Ferdinand Baac Tubban is a Filipino politician from the province of Kalinga in the Philippines. He is a former Governor of Kalinga. He was first elected as Mayor of Tabuk and served there for three terms.

==Election protest==
He is the first Governor of the province to be elected under protest. In the 2019 Philippine general election on May 13, 2019, he defeated the then Vice Governor James Edduba by just ten votes.

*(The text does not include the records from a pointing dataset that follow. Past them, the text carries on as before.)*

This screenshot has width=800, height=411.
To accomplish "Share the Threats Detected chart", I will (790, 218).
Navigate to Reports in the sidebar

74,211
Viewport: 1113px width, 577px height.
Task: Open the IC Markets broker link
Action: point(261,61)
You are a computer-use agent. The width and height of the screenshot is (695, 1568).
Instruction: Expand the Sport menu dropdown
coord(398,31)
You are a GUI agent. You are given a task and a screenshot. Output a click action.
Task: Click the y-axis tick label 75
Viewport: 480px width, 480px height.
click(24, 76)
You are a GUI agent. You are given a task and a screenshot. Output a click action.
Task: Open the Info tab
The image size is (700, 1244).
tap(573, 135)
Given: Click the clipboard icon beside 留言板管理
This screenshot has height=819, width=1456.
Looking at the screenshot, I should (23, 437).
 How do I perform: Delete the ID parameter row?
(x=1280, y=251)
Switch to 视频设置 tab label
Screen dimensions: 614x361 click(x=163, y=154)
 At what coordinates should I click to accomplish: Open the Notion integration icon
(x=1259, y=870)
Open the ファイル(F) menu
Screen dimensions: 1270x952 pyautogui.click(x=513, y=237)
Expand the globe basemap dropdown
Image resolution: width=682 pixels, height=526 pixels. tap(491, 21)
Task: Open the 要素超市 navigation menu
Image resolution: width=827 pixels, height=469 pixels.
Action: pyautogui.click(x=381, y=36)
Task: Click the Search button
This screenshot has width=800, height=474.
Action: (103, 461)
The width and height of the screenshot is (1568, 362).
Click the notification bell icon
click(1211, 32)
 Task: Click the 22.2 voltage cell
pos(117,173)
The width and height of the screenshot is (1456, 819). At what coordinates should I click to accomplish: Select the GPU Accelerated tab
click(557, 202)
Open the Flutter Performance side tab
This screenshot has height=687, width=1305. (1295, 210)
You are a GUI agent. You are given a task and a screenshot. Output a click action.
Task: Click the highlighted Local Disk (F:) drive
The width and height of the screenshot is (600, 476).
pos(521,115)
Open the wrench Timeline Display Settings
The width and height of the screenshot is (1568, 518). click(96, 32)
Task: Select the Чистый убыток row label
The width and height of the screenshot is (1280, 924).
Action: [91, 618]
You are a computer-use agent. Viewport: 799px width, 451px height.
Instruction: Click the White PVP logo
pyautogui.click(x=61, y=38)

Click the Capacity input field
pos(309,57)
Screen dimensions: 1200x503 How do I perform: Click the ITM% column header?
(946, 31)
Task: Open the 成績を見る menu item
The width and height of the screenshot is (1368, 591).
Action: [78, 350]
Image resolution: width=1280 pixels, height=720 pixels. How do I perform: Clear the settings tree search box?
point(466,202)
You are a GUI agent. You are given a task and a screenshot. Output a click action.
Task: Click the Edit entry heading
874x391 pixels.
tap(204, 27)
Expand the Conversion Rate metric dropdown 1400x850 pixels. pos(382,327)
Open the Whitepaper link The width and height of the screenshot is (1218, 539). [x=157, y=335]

Edduba filed an appeal before the Commission on Elections against Tubban. In February, 2020, the motion filed by Edubba before the Commission on Elections showed that Edduba recovered a net of seven votes, which is more than the required “substantial recovery” of 20 percent. Aside from the seven votes, the former vice governor had a total of 20 claimed ballots in his favor, which is more than enough to offset the winning margin of Tubban in the 2019 polls. Edduba, who ran under the Lakas Christian Muslim Democrats party, now has a winning margin of 17 votes. As of September 28, 2020, the case is pending before the Commission on Election. He eventually lost his reelection bid in the May 9, 2022 Philippine general election to Edduba.

==2025 election==
Tubban is running for vice mayor of Tabuk in the 2025 Philippine general election.